In the OTW's Test Suite of Fair Use Vids, the vid is offered as an example of how fanvids can be forms of legitimate and timely cultural criticism:

""Piece of Me" deliberately and artistically combines glossy DVD footage from Britney Spears' videos and other, grittier images of the singer (tabloid photography, deliberately grainy YouTube video) to draw a contrast between the singer's projected self-image and the more pathetic narrative of exploitation, commodification, and breakdown revealed by the tabloids. The song "Piece of Me," which is Spears' own, is meant to be read as a challenge to a fight: "You want a piece of me?" But Obsessive24 reveals the repressed meaning of the words, which imply the violence of being ripped apart.
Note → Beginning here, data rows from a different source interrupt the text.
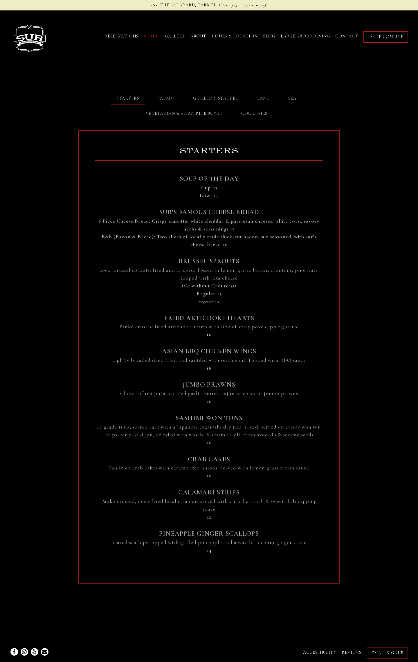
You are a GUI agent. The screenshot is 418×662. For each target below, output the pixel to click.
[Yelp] (34, 652)
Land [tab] (263, 99)
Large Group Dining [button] (305, 36)
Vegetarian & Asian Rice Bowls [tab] (184, 114)
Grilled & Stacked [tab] (216, 99)
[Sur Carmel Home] (41, 36)
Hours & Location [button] (235, 36)
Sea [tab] (292, 99)
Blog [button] (269, 36)
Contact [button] (346, 36)
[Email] (44, 652)
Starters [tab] (128, 99)
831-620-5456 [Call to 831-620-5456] (254, 5)
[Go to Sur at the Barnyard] (194, 5)
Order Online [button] (385, 36)
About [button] (198, 36)
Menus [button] (152, 36)
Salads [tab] (166, 99)
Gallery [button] (175, 36)
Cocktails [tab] (254, 114)
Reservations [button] (121, 36)
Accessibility (319, 652)
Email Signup (387, 652)
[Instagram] (24, 652)
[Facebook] (14, 652)
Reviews (351, 652)
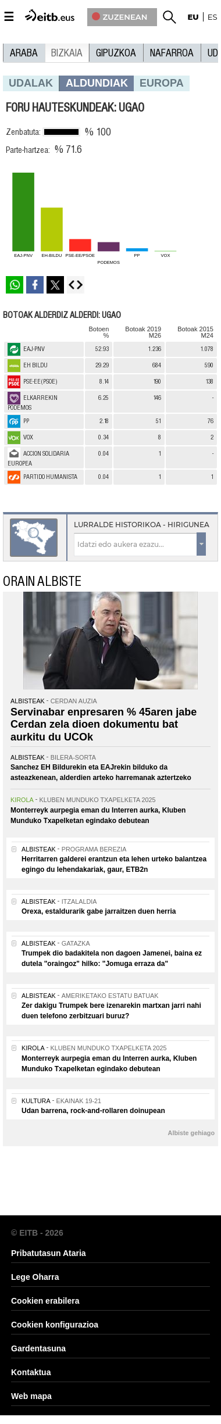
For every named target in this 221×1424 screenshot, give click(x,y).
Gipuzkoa (116, 52)
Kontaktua (31, 1372)
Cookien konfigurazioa (54, 1324)
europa (162, 83)
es (213, 17)
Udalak (31, 83)
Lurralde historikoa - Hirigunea (141, 524)
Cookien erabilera (45, 1300)
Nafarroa (172, 52)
The result is an almost classically tragic narrative wherein Spears is picked apart by vultures: her family, Hollywood, the media, and us, the consuming spectatorial audience."[2]

References

  1. ^ Page 47 of the EFF's 2012 Comments "In the matter of exemption to prohibition on circumvention of copyright protection systems for access control technologies," citing Francesca Coppa, An Editing Room of One’s Own: Vidding as Women’s Work, 26 Camera Obscura 123, 125, 127 (2011).
  2. ^ Test Suite, accessed October 25, 2012.